For single cell feature count, this can be set to
np.uint16 [0, 65536] to decrease file size. The values
exceed min/max will be clipped while keep the mc/cov
same, and a warning will be sent. (default: uint32)
--binarize If set, binarize each single site in each individual
ALLC file. This means each cytosine will only
contribute at most 1 cov and 0/1 mc, this is suitable
to account for single cell ALLC R1 R2 overlap issue,
Only use this on single cell ALLC, not bulk ALLC.
(default: False)
required arguments:
--allc_table ALLC_TABLE
Contain all the ALLC file information in 2 columns: 1.

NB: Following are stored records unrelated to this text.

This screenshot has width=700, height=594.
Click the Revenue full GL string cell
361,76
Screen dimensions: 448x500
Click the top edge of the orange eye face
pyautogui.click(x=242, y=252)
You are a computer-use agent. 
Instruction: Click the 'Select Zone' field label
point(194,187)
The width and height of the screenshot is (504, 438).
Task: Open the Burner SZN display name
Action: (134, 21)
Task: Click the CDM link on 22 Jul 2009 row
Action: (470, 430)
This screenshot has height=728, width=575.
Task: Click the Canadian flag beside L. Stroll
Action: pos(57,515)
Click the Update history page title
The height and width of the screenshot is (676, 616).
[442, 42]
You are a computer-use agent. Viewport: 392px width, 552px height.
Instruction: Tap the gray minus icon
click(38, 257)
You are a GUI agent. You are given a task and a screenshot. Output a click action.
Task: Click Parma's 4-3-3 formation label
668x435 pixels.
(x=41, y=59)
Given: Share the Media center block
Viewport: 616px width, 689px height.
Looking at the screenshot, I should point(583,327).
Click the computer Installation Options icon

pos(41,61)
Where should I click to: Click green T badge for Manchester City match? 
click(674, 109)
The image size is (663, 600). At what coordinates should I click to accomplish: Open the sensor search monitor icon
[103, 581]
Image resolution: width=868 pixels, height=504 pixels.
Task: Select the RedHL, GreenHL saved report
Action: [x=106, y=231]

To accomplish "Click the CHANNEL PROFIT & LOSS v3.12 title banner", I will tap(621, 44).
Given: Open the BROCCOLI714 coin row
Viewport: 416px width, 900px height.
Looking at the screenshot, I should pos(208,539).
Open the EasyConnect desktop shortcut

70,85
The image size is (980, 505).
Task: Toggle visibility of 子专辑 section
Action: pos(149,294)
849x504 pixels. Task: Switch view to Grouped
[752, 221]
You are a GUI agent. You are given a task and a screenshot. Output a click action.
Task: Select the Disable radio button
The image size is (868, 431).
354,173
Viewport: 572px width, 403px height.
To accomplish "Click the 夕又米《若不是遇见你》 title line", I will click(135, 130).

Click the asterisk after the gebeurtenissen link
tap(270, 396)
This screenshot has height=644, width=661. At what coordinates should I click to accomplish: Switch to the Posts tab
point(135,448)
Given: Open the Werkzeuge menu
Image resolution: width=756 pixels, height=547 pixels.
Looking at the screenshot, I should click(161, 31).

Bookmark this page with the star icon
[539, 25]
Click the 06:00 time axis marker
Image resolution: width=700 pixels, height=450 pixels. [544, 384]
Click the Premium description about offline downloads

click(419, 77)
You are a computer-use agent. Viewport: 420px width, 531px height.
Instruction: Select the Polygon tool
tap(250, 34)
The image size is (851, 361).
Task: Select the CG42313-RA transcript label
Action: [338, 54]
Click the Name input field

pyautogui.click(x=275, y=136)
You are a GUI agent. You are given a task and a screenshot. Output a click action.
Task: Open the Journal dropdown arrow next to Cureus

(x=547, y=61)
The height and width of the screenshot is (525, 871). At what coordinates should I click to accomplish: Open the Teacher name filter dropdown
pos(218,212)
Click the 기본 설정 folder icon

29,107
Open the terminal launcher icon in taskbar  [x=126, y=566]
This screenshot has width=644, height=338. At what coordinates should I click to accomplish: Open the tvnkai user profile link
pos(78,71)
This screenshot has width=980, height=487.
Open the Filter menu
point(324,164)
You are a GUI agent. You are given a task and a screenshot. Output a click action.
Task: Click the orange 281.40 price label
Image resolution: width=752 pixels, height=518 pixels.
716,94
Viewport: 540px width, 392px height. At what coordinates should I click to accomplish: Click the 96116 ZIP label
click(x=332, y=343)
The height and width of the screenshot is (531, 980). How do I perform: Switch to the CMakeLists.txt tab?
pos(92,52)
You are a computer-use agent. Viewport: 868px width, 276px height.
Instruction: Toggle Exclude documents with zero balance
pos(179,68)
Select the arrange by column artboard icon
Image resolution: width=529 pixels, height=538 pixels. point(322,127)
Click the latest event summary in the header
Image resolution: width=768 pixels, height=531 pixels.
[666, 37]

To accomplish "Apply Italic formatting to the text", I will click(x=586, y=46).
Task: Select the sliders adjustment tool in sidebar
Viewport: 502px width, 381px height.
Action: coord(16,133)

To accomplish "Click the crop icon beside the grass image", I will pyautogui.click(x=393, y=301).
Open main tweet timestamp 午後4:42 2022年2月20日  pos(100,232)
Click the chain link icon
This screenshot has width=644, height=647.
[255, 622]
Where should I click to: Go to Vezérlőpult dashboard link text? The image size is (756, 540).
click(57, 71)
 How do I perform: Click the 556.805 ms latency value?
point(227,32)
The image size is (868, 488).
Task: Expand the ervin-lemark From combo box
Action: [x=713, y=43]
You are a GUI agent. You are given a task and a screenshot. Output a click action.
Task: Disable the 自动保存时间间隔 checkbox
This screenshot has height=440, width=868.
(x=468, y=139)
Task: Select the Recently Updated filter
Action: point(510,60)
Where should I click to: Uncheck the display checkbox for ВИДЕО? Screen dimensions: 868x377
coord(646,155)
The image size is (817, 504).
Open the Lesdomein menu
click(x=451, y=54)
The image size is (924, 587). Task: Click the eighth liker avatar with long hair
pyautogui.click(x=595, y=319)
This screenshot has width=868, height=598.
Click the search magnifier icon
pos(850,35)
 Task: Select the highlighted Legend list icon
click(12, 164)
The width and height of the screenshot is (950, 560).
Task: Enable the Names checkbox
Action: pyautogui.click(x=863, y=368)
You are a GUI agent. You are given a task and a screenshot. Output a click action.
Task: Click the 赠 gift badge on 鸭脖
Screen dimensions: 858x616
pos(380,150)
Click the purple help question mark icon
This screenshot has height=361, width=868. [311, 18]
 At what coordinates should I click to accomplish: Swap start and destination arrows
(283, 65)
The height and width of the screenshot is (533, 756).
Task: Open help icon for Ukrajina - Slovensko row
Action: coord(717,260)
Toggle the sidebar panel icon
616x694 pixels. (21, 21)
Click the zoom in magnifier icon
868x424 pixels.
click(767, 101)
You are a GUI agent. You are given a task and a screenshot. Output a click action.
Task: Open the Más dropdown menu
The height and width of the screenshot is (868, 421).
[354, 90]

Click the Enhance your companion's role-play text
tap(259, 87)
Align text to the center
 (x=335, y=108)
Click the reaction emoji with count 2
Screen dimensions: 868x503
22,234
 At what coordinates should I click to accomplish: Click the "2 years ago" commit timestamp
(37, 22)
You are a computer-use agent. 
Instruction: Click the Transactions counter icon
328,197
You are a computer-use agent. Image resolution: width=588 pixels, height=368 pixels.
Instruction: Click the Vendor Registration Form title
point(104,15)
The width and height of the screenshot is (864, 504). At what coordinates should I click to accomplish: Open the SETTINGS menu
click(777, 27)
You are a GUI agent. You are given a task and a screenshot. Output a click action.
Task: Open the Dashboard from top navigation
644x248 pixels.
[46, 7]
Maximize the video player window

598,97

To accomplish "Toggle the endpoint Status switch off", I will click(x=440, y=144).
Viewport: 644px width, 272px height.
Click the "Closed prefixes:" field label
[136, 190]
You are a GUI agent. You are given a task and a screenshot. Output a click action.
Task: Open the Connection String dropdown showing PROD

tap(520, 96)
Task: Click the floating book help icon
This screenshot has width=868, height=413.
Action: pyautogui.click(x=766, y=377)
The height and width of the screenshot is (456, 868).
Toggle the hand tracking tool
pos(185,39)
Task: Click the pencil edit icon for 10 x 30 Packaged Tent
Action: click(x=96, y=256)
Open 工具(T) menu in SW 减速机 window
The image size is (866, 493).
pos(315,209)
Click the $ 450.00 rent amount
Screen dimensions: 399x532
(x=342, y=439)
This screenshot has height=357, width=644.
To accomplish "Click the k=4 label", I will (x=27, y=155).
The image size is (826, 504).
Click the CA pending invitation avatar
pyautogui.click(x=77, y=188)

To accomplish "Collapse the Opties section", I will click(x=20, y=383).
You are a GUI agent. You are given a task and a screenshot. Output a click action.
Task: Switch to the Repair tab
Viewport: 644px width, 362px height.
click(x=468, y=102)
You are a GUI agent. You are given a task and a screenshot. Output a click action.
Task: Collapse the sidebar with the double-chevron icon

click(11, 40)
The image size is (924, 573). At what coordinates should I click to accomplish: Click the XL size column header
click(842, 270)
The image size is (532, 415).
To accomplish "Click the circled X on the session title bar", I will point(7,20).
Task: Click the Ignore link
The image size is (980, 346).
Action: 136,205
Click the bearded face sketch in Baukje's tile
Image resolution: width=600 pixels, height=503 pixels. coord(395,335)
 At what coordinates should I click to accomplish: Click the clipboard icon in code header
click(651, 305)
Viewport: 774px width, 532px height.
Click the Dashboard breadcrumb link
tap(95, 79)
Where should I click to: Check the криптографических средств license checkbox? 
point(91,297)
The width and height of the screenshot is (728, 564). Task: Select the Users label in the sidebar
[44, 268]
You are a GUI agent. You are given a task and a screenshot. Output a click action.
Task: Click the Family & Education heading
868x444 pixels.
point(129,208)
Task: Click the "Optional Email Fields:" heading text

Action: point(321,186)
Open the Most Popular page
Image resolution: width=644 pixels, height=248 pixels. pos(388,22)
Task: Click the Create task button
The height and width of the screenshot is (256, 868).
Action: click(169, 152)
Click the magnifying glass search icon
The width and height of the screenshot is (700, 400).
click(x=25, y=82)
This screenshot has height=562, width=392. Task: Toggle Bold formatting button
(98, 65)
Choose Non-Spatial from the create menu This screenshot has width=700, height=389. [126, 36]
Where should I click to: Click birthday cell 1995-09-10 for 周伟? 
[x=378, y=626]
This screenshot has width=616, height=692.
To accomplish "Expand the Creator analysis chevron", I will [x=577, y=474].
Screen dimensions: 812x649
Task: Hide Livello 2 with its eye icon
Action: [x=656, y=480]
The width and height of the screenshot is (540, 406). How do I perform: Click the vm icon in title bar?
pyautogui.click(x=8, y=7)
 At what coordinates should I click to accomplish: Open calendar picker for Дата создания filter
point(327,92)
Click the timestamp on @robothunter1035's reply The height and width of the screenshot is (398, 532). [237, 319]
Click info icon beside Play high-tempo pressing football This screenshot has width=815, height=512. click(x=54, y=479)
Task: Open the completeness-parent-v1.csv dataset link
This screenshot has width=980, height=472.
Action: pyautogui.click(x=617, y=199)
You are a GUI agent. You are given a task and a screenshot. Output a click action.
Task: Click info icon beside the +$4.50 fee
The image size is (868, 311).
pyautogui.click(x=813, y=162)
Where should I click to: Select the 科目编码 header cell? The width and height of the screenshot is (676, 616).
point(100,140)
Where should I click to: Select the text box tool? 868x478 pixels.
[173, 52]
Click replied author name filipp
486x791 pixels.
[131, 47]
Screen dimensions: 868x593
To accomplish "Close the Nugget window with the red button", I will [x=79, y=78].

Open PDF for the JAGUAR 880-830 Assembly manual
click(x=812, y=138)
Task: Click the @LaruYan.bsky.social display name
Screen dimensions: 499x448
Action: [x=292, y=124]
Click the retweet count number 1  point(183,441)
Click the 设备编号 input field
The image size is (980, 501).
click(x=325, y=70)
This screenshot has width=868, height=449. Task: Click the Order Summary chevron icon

file_uid, 2. file_path. No header (default: None)
--output_prefix OUTPUT_PREFIX
Output prefix of the MCDS (default: None)
--chrom_size_path CHROM_SIZE_PATH
Path to UCSC chrom size file. This can be generated
from the genome fasta or downloaded via UCSC
fetchChromSizes tools. All ALLCools functions will
refer to this file whenever possible to check for
chromosome names and lengths, so it is crucial to use
a chrom size file consistent to the reference fasta
file ever since mapping. ALLCools functions will not
change or infer chromosome names. (default: None)
--mc_contexts MC_CONTEXTS [MC_CONTEXTS ...]
Space separated mC context patterns to extract from
ALLC. The context length should be the same as ALLC
file context. Context pattern follows IUPAC nucleotide
code, e.g. N for ATCG, H for ATC, Y for CT. (default:
None)
Example command
allcools generate-mcds \
--allc_table AllcPaths.tsv \
--output_prefix /output_dir/lib_name \ # you don't need to add .mcds, will add automatically
--chrom_size_path chrom_size_file \
--mc_contexts CGN CHN \ # H means ATC, N means ATCG, this means both mCG and mCH will be counted for each feature
--bin_sizes 100000 \ # MCDS will generate separate array counting non-overlapping genomic bins at this length, no bed files needed for non-overlapping genomic bins.
--region_bed_paths gene_body.bed.gz \ # MCDS will generate separate array counting regions in each of the bed file(s)
--region_bed_names gene \ # name of the bed file(s)
--cov_cutoff 2 \ # for single cell ALLC, skip rows having > 2 cov
--cpu 20 \ # mcds can run in parallel
Run time and memory
The speed and memory usage of MCDS depends on the number of cells and the number of features used. In the above example, the speed is about 20 cells / CPU / Hour. Usually, for a 3000 cell library, it finished in several hours. The MCDS generation is memory intensive, it's probably safe to give each CPU 5 GB memory, and no less than 40 GB in total.
Output
A single netCDF4 based MCDS file contains all the cell-by-feature raw count arrays. If you provide multiple feature sets (e.g., both genomic bins and gene body), they will all be saved in this MCDS file, while you can easily select them using ALLCools and/or xarray.